We propose an object-centric perception approach to deep control problems, and focus our experimentation on autonomous driving tasks. Existing end-to-end models are holistic in nature; our approach augments policy learning with explicit representations that provide object level attention.
In this work we consider a taxonomy of representations that consider different levels of objects-centric representations, such as discreteness and sparsity. We define a family of approaches to object-centric models, and provide a comparative evaluation of the benefit of incorporating object knowledge either at a pixel or box level, with either sparse or dense coverage, and with either pooled or concatenated features.
We evaluate these aspects in a challenging simulated driving environment with many cars and pedestrians, as well as on real dash-cam data, as shown in Figure 1. We show that using a sparse and discrete object-centric representation with a learned per-object attention outperforms previous methods in on-policy evaluations and provides interpretability about which objects were determined most relevant to the policy.

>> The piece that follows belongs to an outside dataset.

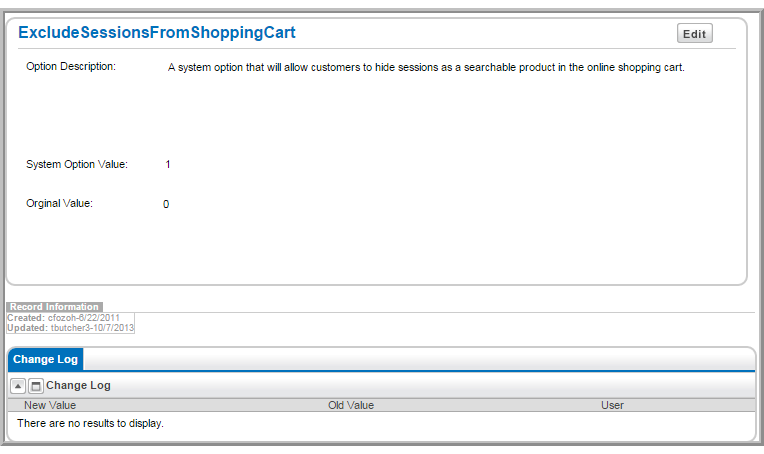
Task: Collapse the Change Log panel arrow
Action: [x=18, y=386]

|Grand Theft Auto V||Berkeley DeepDrive|
Ii Related Work
Approaches to robot skill learning face bias/variance trade-offs, including in the definition of a policy model. One extreme of this trade-off is to make no assumptions about the structure of the observations, such as end-to-end behavior cloning from raw sensory data[3, 4, 5]. At the opposite end, one can design a policy structure that is very specific to a particular task, e.g. for driving by calculating margins between cars, encoding lane following, and tracking pedestrians 
. These modular pipelines with rule-based system dominate autonomous driving industry[7, 8, 9].
The first attempt at training an end-to-end driving policy from raw inputs traces back to 1980s with ALVINN . Muller et al. revisited this idea to help off-road mobile robots with obstacle avoidance system . Recently, Bojarski et al. demonstrate the appeal of foregoing structure by training a more advanced convolutional network to imitate demonstrated driving [3, 4]. Xu et al. advocate learning a driving policy from a uncalibrated crowd-sourced video dataset  and show their model can predict the true actions taken by the drivers from RGB inputs. Codevilla et al. 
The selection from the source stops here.